„Eine durch­schnitt­li­che Abbre­cher­quo­te von 25 % in der Berufs­aus­bil­dung können wir uns gerade in Sach­sen nicht leis­ten. Wir brau­chen jeden Aus­zu­bil­den­den, denn das sind unsere Fach­kräf­te von Morgen“, so Hen­ning Homann, stell­ver­tre­ten­der Frak­ti­ons­vor­sit­zen­der und arbeits­markt­po­li­ti­scher Spre­cher, am Don­ners­tag. „Es gibt nicht DIE eine Maß­nah­me, die alles rich­tet. Wir müssen an meh­re­ren Stel­len anset­zen. Dabei muss es um eine bes­se­re Ver­gü­tung, die Ver­bes­se­rung der Aus­bil­dungs­qua­li­tät und die Stär­kung von Jugend­be­rufs­agen­tu­ren gehen.
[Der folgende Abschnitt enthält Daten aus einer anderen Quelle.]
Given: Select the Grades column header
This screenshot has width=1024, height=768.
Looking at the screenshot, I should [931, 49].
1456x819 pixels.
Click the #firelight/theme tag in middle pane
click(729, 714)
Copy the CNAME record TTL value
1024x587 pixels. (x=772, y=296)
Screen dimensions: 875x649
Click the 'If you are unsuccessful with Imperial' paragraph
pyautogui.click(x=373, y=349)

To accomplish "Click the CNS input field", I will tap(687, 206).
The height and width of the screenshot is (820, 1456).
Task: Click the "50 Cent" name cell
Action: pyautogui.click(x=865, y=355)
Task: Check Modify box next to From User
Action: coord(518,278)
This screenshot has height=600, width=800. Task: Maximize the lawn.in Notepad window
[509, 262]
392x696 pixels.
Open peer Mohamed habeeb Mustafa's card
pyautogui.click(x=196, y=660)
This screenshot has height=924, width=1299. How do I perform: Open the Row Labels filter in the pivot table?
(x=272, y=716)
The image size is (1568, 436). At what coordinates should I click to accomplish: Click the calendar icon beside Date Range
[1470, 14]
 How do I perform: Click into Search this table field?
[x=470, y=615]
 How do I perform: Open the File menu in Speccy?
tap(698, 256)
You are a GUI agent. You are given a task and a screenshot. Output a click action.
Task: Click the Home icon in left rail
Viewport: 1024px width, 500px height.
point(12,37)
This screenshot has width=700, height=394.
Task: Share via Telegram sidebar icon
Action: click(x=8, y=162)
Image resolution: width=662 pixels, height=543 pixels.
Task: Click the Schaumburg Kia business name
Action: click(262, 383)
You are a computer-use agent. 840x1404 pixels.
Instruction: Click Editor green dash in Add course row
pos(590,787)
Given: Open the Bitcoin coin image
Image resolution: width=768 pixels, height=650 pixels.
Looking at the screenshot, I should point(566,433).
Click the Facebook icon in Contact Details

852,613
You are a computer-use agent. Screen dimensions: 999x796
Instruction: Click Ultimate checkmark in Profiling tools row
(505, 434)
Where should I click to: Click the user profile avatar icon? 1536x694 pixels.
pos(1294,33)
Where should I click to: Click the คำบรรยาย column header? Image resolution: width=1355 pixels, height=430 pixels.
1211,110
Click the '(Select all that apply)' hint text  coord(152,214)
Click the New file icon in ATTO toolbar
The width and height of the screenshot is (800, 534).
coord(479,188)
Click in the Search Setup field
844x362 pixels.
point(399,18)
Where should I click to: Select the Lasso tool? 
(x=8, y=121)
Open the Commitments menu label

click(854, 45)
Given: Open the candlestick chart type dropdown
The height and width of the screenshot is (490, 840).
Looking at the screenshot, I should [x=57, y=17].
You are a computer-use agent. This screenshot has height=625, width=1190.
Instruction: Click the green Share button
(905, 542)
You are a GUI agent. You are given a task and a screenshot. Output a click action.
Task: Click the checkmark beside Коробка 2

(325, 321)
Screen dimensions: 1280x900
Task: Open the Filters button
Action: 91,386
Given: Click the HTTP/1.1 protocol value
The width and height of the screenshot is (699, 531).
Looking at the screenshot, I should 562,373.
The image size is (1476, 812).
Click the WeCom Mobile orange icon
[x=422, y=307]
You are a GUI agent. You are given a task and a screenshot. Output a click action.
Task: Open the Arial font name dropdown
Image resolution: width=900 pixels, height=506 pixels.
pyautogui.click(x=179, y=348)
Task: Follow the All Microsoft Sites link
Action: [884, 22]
„Der von der Großen Koali­ti­on ver­ein­bar­te Azubi-Min­dest­lohn – die soge­nann­te  Min­dest­aus­bil­dungs­ver­gü­tung – wird für Ver­bes­se­run­gen sorgen und sollte des­halb schnell umge­setzt werden. Denn auch Aus­zu­bil­den­de haben ein Recht auf eine ange­mes­se­ne Bezah­lung, um ihren Lebens­un­ter­halt zu sichern. Dies würde gerade in den Berei­chen mit den höchs­ten Abbre­cher­quo­ten die Attrak­ti­vi­tät stei­gern.“

„Wir müssen gleich­zei­tig fest­stel­len, dass nicht in allen Unter­neh­men die Aus­bil­dungs­qua­li­tät stimmt. Hier ist die Wirt­schaft in der Pflicht, gemein­sam mit den Kam­mern Stra­te­gien zu ent­wi­ckeln“, so Homann weiter.

„Im Frei­staat haben wir mit dem Aufbau der Jugend­be­rufs­agen­tu­ren bereits einen wich­ti­gen Schritt unter­nom­men. Unser Ziel ist es, dass durch die Zusam­men­ar­beit von Job­cen­ter, Arbeits­agen­tur, Schu­len und Kom­mu­nen jeder Jugend­li­che in Sach­sen den ihm ent­spre­chen­den Weg ins Berufs­le­ben findet. Dabei spielt die Berufs­ori­en­tie­rung eine immer grö­ße­re Rolle. Denn wer eine rea­lis­ti­sche Vor­stel­lung von seinem Job hat, wird die rich­ti­ge Berufs­wahl tref­fen“, so Homann abschlie­ßend.